Copper carbonate is just over 50% copper by mass, so depending on how much copper carbonate you used and how strongly/long you fired the crucible you may get anything from small beads/grains of copper metal scattered through the matrix after firing to an actual chunk of copper at the bottom of the crucible. It sounds like you used a relatively small amount and may not have fired the crucible for long. (If you fire it longer/hotter, the grains of copper eventually melt together and form a mass of relatively pure copper at the bottom of the crucible.)
Still, if you fired it hot and long enough for the copper carbonate to disappear, there's copper in that mix. Try crushing the matrix as completely as you can and then mixing/washing it with water. The remaining carbon is much less dense than copper metal, which should settle out to the bottom of the wash, probably as tiny grains of metal.
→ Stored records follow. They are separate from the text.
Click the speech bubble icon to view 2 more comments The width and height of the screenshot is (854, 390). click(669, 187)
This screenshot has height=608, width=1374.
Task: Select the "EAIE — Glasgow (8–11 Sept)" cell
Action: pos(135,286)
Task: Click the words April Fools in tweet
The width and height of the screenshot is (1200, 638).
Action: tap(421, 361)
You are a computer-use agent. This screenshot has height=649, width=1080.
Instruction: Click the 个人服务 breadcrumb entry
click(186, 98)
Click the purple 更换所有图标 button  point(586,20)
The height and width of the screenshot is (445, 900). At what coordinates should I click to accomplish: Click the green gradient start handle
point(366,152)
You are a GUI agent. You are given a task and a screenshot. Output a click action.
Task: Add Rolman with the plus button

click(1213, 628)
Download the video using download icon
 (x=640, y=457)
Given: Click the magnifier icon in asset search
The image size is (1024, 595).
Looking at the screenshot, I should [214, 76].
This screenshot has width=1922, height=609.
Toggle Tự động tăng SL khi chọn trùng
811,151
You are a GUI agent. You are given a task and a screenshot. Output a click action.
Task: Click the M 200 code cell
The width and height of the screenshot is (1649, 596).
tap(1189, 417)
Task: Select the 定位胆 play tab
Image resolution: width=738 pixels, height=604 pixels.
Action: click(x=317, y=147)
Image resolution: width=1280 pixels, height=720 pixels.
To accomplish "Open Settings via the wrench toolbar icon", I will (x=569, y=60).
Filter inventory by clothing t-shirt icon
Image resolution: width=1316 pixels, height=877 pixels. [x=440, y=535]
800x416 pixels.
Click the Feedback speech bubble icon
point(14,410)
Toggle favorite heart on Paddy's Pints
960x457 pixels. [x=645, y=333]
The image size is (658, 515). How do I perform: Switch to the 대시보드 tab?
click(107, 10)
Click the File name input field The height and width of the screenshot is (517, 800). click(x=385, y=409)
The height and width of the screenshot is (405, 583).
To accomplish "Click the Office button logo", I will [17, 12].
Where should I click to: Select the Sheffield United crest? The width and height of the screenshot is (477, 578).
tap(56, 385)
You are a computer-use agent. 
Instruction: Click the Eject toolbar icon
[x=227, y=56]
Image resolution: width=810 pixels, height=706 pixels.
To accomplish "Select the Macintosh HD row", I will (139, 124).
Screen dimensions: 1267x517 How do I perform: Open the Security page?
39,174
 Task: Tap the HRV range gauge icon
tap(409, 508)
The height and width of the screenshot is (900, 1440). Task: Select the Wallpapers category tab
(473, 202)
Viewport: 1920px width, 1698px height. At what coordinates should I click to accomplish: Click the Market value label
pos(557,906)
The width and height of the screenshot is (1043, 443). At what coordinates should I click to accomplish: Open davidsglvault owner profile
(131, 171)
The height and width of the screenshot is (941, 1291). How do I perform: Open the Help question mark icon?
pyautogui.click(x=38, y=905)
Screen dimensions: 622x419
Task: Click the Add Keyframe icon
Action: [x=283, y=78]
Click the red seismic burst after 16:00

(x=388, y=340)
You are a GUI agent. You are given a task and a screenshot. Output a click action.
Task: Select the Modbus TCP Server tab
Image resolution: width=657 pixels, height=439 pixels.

On Saturday, March 2, 2013 1:03:12 PM UTC-5, jeff warden wrote:
Hi all,
My 10 year old and I just completed this lab but unfortunately can find no copper metal in our crucible. We followed the procedure carefully but the result in the crucible is jet black carbon. It appears that the green copper carbonate has just disappeared. I'm wondering how much metal we should be looking for; perhaps it's so tiny that we're just missing it? At any rate my kid's pretty disappointed as he was planning on making a copper axe or something. :-) Any pointers?